Taking the time to look at your fundraising message with a critical eye can help you raise a lot more money.
You see, there are right and wrong ways to talk with prospective donors. You’ve likely read a lot on this topic (I know I’ve certainly written a lot on this topic – for starters see here), yet it bears repeating. If you fail to put your best foot forward, you’re going to end up shooting yourself in that foot!
That’s why I’ve developed this checklist to help you get your full share of the philanthropy pie.
Do This, Not That
As you read through this checklist the “to do” part of the equation may sound completely logical at first blush. You may think “of course we do this!”
Good for you. That means you’re thinking correctly.
But… sometimes good intentions get lost in translation during the executing phase. Because a lot of things you shouldn’t be doing creep in and tend to cancel out the good things. And this holds true in spades if you’re generating your letter through ChatGPT or some other AI-enabled app.

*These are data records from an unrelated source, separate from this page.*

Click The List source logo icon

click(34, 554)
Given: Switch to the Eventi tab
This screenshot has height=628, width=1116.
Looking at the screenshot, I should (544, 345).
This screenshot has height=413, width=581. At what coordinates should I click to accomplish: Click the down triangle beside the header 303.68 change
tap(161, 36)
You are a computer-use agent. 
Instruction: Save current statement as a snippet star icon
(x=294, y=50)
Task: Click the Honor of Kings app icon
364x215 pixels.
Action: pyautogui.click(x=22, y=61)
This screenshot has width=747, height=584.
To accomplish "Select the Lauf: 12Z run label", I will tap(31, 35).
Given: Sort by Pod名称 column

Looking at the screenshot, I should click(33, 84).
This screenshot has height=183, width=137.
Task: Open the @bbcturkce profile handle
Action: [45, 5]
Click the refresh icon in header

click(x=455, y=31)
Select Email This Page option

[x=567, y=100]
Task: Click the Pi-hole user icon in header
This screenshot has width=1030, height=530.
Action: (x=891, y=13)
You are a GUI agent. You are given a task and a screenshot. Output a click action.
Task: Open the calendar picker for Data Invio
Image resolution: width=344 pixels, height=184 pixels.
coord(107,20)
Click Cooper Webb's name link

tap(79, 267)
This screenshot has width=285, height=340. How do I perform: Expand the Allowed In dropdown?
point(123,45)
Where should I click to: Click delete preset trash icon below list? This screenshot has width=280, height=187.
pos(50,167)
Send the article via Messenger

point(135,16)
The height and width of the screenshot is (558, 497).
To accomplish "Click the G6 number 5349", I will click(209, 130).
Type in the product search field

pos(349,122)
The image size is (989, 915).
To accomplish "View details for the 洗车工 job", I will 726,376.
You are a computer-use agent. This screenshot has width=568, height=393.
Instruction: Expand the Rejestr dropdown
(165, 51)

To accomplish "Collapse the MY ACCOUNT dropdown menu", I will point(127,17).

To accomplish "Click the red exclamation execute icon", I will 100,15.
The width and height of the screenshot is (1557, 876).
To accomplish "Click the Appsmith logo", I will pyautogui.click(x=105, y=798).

Grammatical is not emotional.
There’s nothing wrong with good grammar, of course. But sometimes the best fundraising letters break the rules a bit to come across as conversational. And they borrow from principles of psychology, neuroscience and behavioral economics to ramp up the persuasion [TIP: You might want to check out this book.]. Your goal is not to show you can write a coherent sentence. It’s to move your message recipient towards a desired action.
So I encourage you to consider the “do NOT do” part of the equation as well. Then double check your work. Why? Because this stuff is tricky.